__ASSIGNED TASK__
Among the entries below, find the lines with "agent" and copy them.
================
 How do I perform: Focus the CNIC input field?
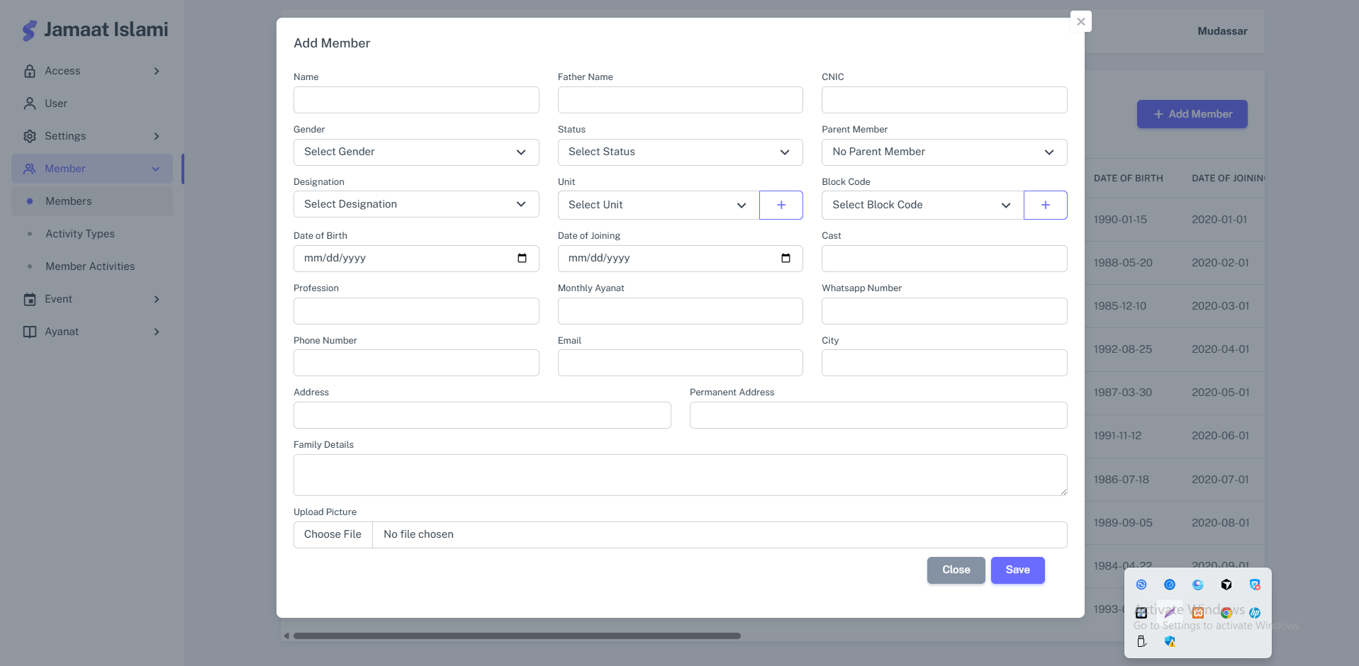pos(944,100)
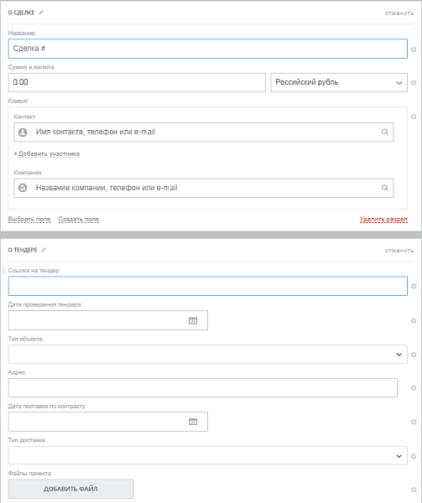
Task: Click Удалить раздел red link
Action: (x=383, y=220)
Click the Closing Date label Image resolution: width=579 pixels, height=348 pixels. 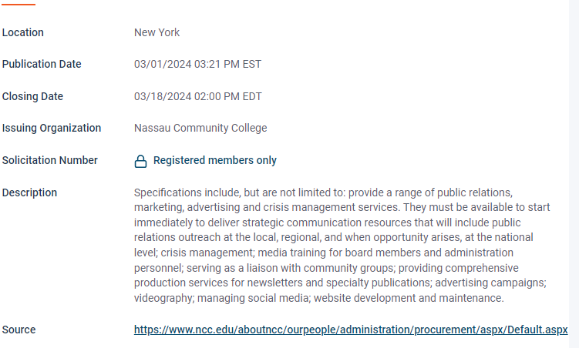click(32, 96)
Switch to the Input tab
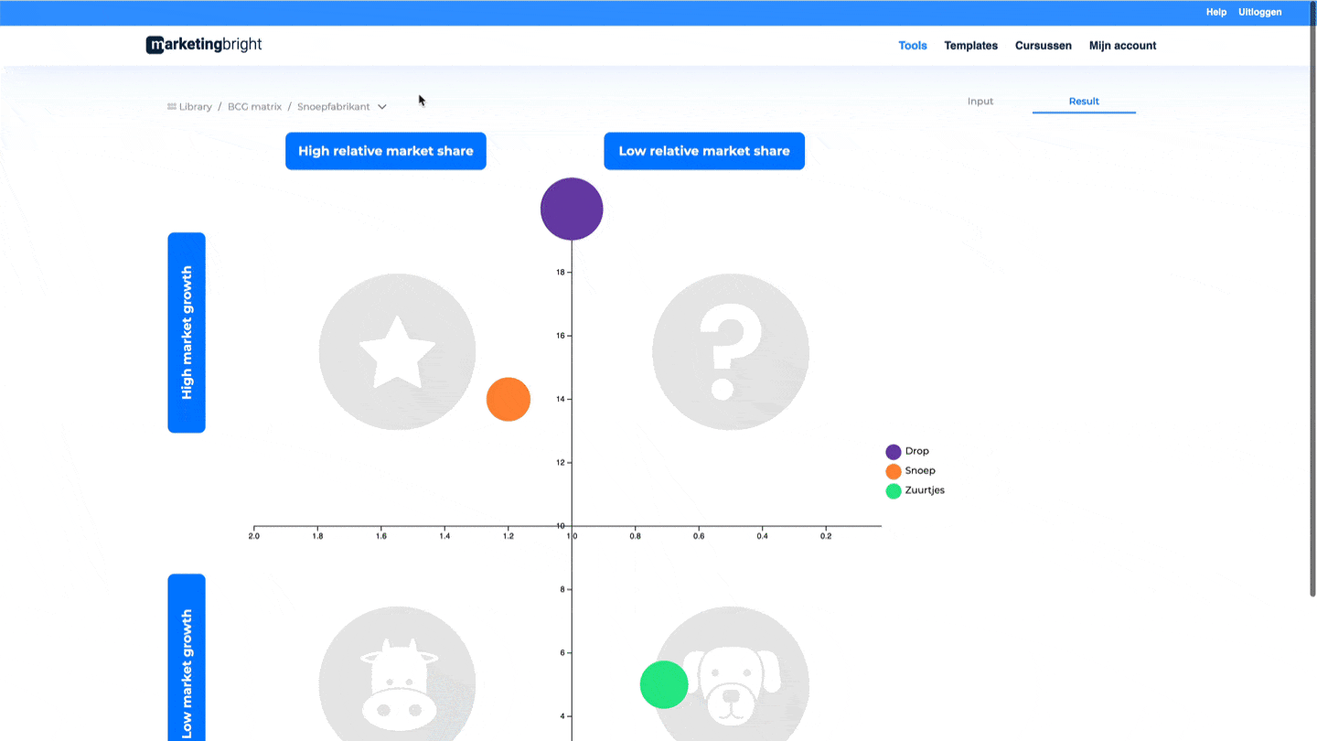Image resolution: width=1317 pixels, height=741 pixels. pyautogui.click(x=980, y=102)
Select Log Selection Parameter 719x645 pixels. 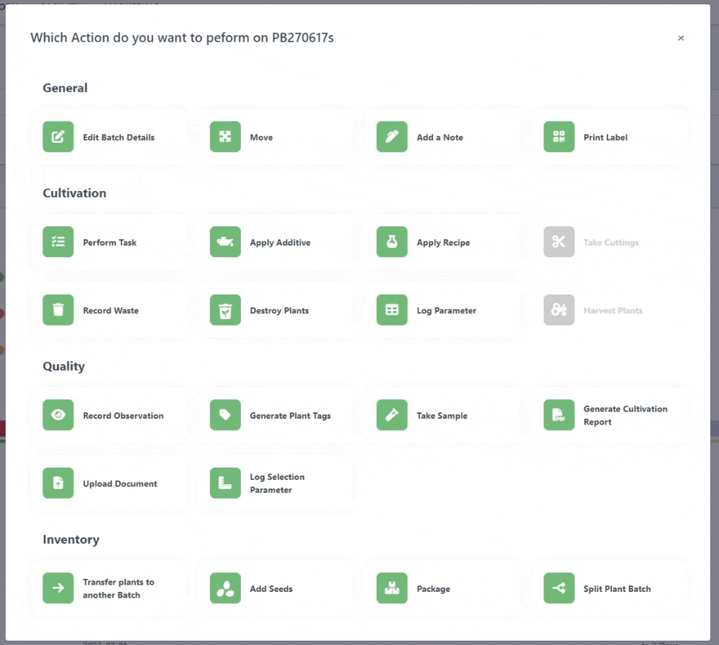(x=277, y=483)
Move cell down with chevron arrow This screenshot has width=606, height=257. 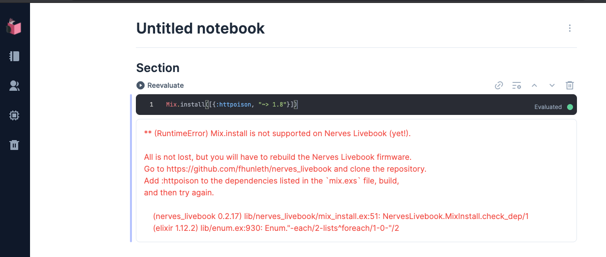click(x=552, y=85)
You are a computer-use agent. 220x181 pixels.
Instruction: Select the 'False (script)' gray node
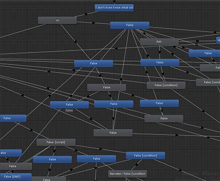[x=56, y=143]
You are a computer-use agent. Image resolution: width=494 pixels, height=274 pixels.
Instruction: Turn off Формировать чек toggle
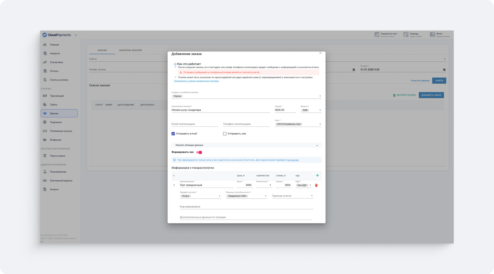pos(199,152)
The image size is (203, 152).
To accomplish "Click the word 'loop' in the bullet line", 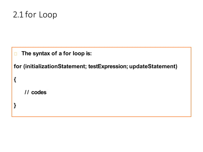I will tap(79, 54).
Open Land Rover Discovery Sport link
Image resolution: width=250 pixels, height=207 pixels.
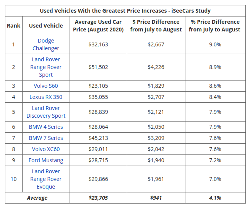tap(46, 112)
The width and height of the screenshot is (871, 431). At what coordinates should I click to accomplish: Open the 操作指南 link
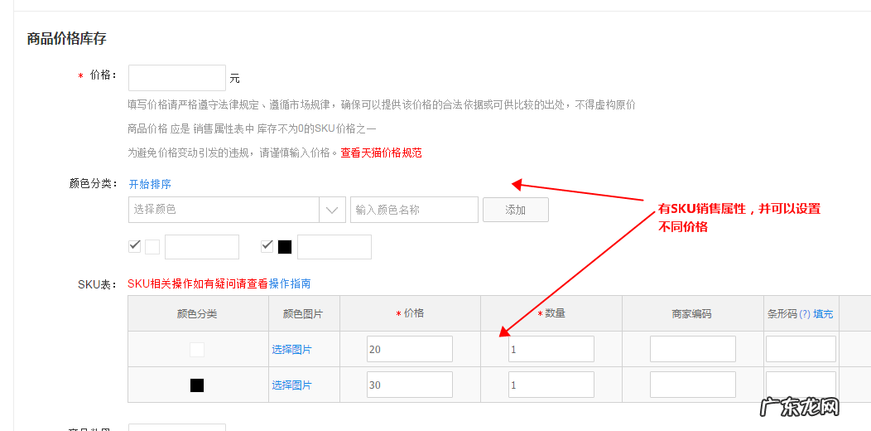click(x=290, y=283)
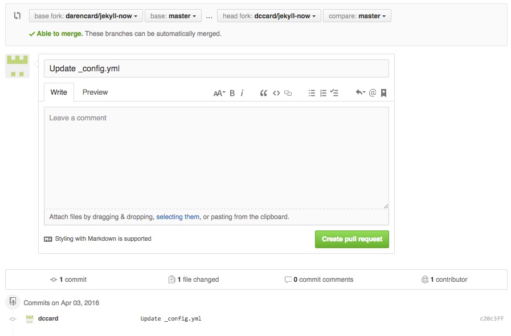
Task: Click the git compare icon at top left
Action: 17,15
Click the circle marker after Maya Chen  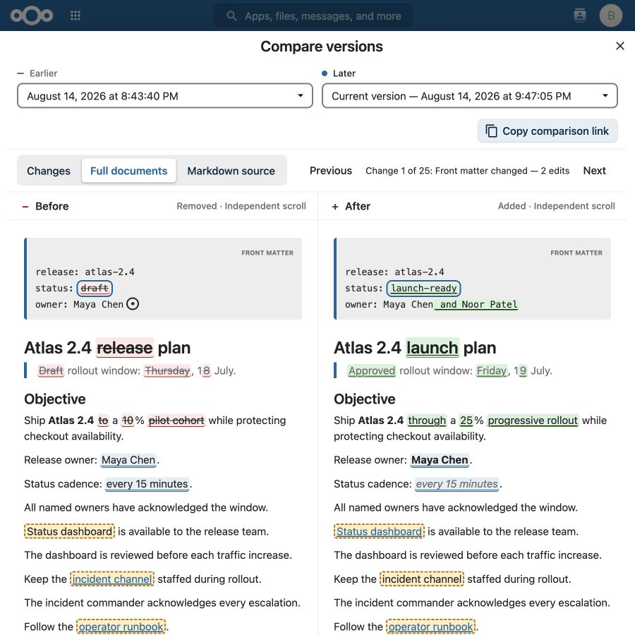click(x=133, y=303)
================
__EXPECTED ANSWER__
You are a computer-use agent. 220x181 pixels.
You are a computer-use agent. Image resolution: width=494 pixels, height=274 pixels.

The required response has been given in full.